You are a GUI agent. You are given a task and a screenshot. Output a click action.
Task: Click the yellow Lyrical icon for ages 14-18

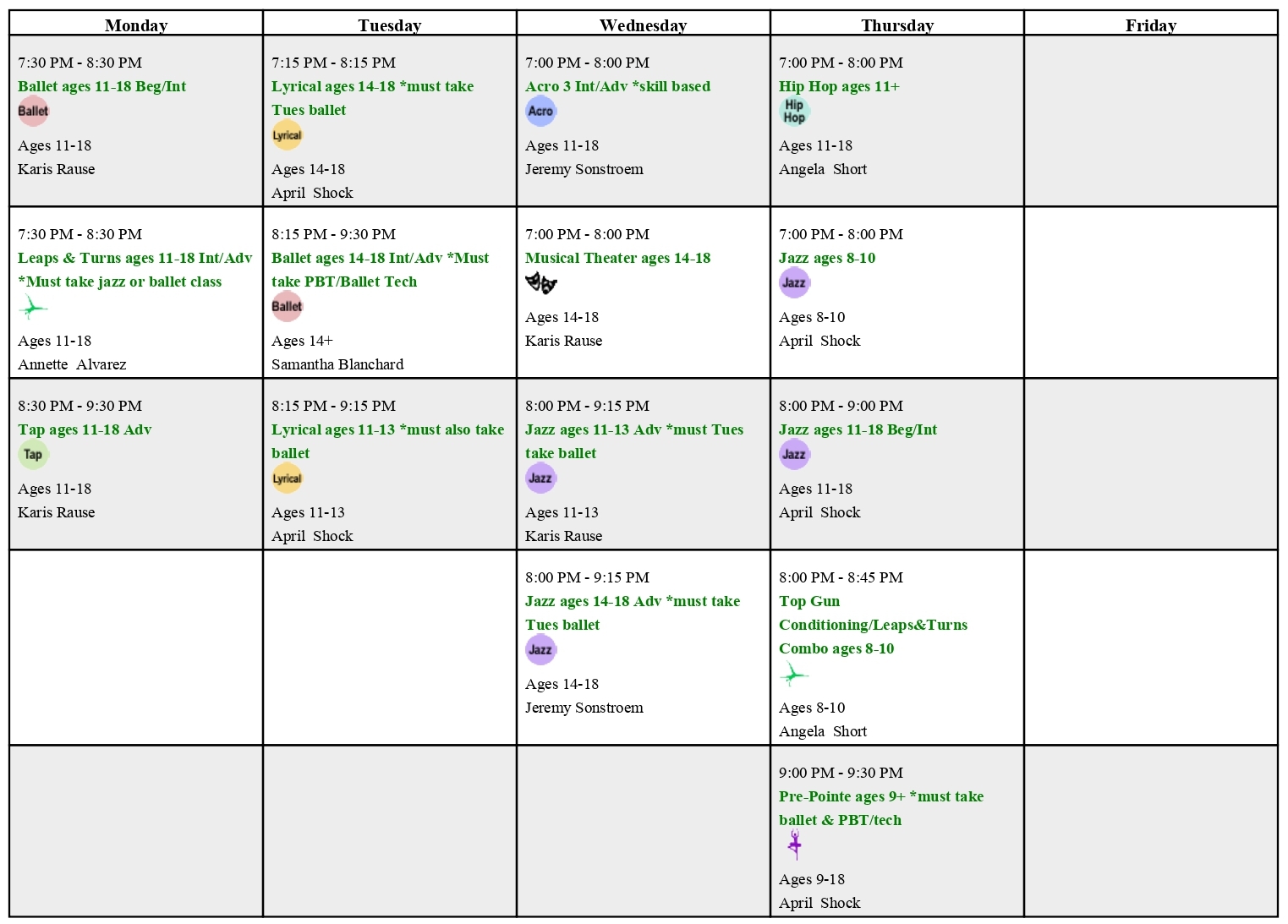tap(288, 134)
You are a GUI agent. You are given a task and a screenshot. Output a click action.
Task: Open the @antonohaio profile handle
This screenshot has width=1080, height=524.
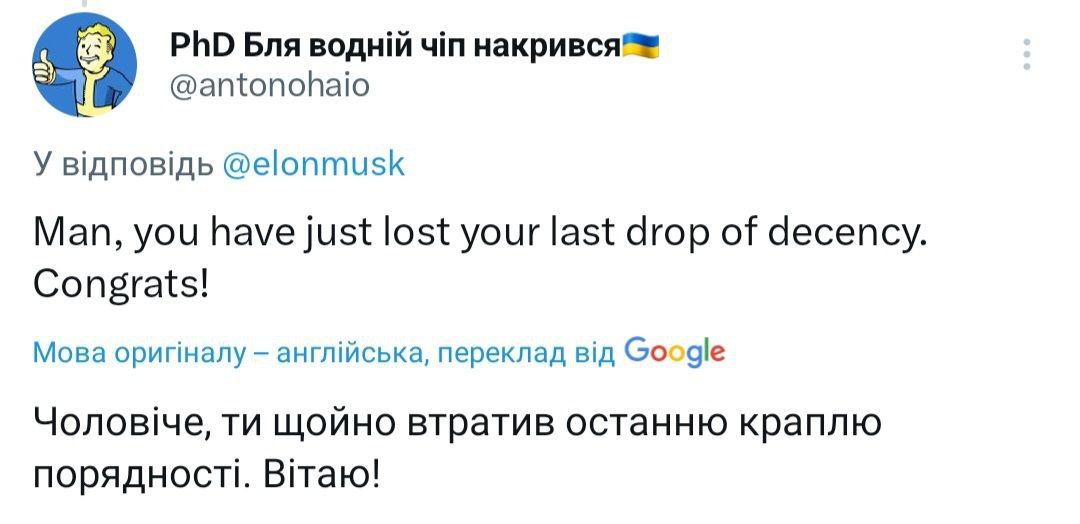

#### [Exercise objective]
Reproduce, exactly and without pictures, the lines above from the one containing "Task: Click the" through the last line of the material, both ends included, and nothing more.

#### [Result of this exercise]
Task: Click the yellow Lyrical icon for ages 14-18

tap(288, 134)
You are a GUI agent. You are given a task and a screenshot. Output a click action.
Task: Open the @antonohaio profile handle
This screenshot has width=1080, height=524.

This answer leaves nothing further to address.